Lego Saying 'No' To Plastic, Invests Millions Into Search For 'Sustainable' Material

LONDON, ENGLAND - NOVEMBER 27:  Marli Williams, 9, plays in a Lego building area on the opening day of BRICK 2014 at the Exce
LONDON, ENGLAND - NOVEMBER 27: Marli Williams, 9, plays in a Lego building area on the opening day of BRICK 2014 at the Excel Centre on November 27, 2014 in London, England. The four day event showcases creations by some of the world's best Lego builders and runs until November 30th. (Photo by Dan Kitwood/Getty Images)

Goodbye plastic Legos?

The toy company announced this week that it plans to invest 1 billion Danish Krone (or about $150 million) over the next 15 years in a program to develop new “sustainable” materials which will eventually replace the plastic currently used to make its iconic building blocks. Lego also plans to make its packaging more environmentally-friendly.

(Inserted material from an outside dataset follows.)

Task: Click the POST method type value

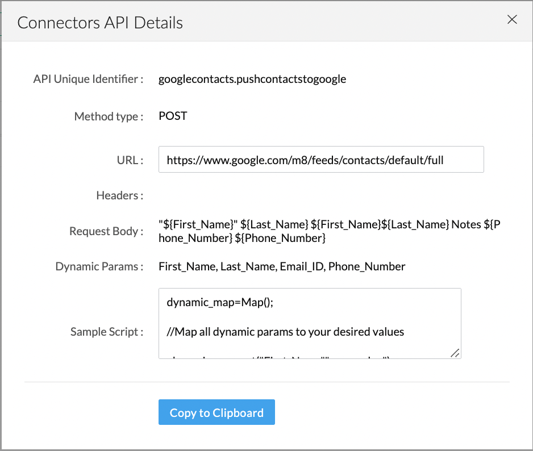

The move is a testament to the company’s “continued ambition to leave a positive impact on the planet, which future generations will inherit," Lego Group owner Kjeld Kirk Kristiansen said in a news release.

Part of the investment will go the establishment of a Lego Sustainable Materials Centre in Denmark, which the company says will be staffed with more than 100 specialists. The centre is slated to open its doors by 2016.

“This is a major step for the Lego Group on our way towards achieving our 2030 ambition on sustainable materials,” CEO Jørgen Vig Knudstorp said. “We have already taken important steps to reduce our carbon footprint and leave a positive impact on the planet by reducing the packaging size, by introducing [Forest Stewardship Council] certified packaging and through our investment in an offshore wind farm. Now we are accelerating our focus on materials.”

As NBC News notes, Lego blocks have been made from “a strong, resilient plastic known as acrylonitrile butadiene styrene (ABS)” since 1963. The company reportedly uses more than 6,000 tons of plastic every year to manufacture the toy blocks. In 2014, it made 60 billion Lego pieces.